Trying to lose weight for good? Quit thinking of food in terms of points. Put down your measuring cups; throw away your food scales and quit obsessing over whether the apple you splurged on should be logged into your online food calculator as medium or large. I can assure you – not accurately accounting for the difference of 42 calories is not the reason you can’t lose weight.
Can one learn valuable tips from counting calories? Sure. But meticulously counting calories for anything more than a couple of days takes away valuable time – time that could be spent preparing nutritious meals; getting more sleep or even just doing an activity you enjoy. If your time is limited (and everyone seems to think it is) you’d be much better off spending that time actually exercising rather than engaging in an exercise in futility (aka: meticulously counting calories).
A pound of fat contains about 3,500 calories of stored energy. So, while you may think – if you eat 500 calories less per day, in a week you could be one pound lighter (500 x 7 =3500). Or if you burn another 500 calories through exercise you’ll be two pounds lighter. It’s appealing logic, but it’s also wrong.
The human body is a little more complex than that cut and dry math. Many people intuitively understand that 170 calories from a Mountain Dew are not the same as 170 calories of meat from grass-fed cattle, yet many still choose their nutrition based on how many points it is worth or how many calories are on the label. Fat loss depends on a few things: hormones, vitamins and mineral co-factors, sleep, recovery, genetic differences and toxic load – none of which are accounted for in strict calorie-counting theories.
The following are two examples – one nutritional and one exercise-based – that should put a nail into the calorie counting coffin.
Comparing food-based calories: A study compared an egg-based breakfast to a bagel-based breakfast. Researchers made sure to match the total amount of energy (calories) as well as energy density (calories/grams of food) for all groups. At the end of eight weeks, the group reducing calories and eating eggs for breakfast lost 65 percent more weight and reduced their waist circumference 34 percent more than the group eating the same amount of calories from bagels. Contrary to popular belief, the egg group did not show increased cholesterol or triglyceride levels.
http://www.ncbi.nlm.nih.gov/pmc/articles/PMC2755181/
Calories burned during exercise are not the “end all-be all:” A study compared 20 weeks of endurance aerobic training versus 15 weeks of high intensity interval training. Over the course of the study, it was estimated that the high intensity group burned only half the calories of the endurance group. When researchers accounted for the energy cost difference, they found the high intensity group burned nine times the amount of belly fat per calorie burned. Spend LESS time doing cardio, burn MORE fat: sounds like a sweet deal. However, high intensity intervals are well, high intensity, so you probably won’t be able workout and read the latest issue of People magazine at the same time.

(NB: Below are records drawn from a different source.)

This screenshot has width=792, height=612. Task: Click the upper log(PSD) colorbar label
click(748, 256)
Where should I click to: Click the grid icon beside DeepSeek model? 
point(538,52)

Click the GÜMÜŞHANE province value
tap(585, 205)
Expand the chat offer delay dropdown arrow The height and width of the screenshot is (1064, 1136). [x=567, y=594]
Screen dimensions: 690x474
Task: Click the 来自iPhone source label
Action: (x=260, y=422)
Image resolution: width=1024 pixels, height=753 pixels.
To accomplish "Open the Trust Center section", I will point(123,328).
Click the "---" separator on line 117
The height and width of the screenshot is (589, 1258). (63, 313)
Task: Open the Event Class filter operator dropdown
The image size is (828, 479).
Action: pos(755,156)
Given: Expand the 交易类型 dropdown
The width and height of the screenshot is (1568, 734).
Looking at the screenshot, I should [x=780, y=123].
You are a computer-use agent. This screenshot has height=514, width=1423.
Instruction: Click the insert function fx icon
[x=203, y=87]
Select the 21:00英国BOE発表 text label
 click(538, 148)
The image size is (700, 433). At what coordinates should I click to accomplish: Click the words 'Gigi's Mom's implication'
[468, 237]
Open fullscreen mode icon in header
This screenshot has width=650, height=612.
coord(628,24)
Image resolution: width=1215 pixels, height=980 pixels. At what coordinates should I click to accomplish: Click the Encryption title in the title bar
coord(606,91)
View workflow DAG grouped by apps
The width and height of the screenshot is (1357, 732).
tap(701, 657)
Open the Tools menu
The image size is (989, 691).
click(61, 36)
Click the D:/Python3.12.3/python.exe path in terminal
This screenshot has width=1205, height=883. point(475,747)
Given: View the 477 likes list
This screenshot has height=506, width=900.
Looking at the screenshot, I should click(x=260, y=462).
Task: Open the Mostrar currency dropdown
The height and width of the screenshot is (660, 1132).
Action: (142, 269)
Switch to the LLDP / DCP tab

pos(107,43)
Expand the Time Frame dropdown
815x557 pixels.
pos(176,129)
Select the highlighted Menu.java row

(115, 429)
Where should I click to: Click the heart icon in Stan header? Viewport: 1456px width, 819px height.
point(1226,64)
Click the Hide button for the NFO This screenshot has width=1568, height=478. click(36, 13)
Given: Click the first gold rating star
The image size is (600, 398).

That said, calorie counting can be a useful tool when used in a proper context. Count calories for a few days – even a week. Learn about relative portion sizes for certain foods. Learn which foods contain protein, carbohydrates and fat. More importantly, learn how those foods affect your hunger, energy, sleep, mood and mental function. If you tend to eat a low amount of calories and still do not lose weight, consider that it may be food or exercise choices, not calories. Once you’ve learned some of these lessons, ditch the online calculators, measuring cups and scales. Listen to your body’s hunger and satiety cues; make proper, nutrient-dense food choices and make time to take actions for your health. If you could spend a half hour a day logging the calories from a processed meal or making a homemade meal, chose the latter. The calories will fall in line to the extent the food choices do. Don’t let calories convince you that a 100-calorie bag of Oreos is a better diet food than a 120-calorie tablespoon of mitochondria-inducing, fat-burning, coconut oil. Calories act merely as tools that need to be applied in a proper setting.